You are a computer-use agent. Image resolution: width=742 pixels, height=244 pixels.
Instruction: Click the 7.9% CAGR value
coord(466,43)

__________

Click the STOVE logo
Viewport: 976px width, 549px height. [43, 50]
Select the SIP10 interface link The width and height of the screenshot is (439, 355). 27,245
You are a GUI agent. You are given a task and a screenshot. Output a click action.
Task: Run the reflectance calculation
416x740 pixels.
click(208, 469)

__________

§ **EXERCISE AIM**
Where the string "agent" appears in a line of the listing, copy that line.

§ **COMPLETED TASK**
You are a computer-use agent. Image resolution: width=742 pixels, height=244 pixels.
You are a GUI agent. You are given a task and a screenshot. Output a click action.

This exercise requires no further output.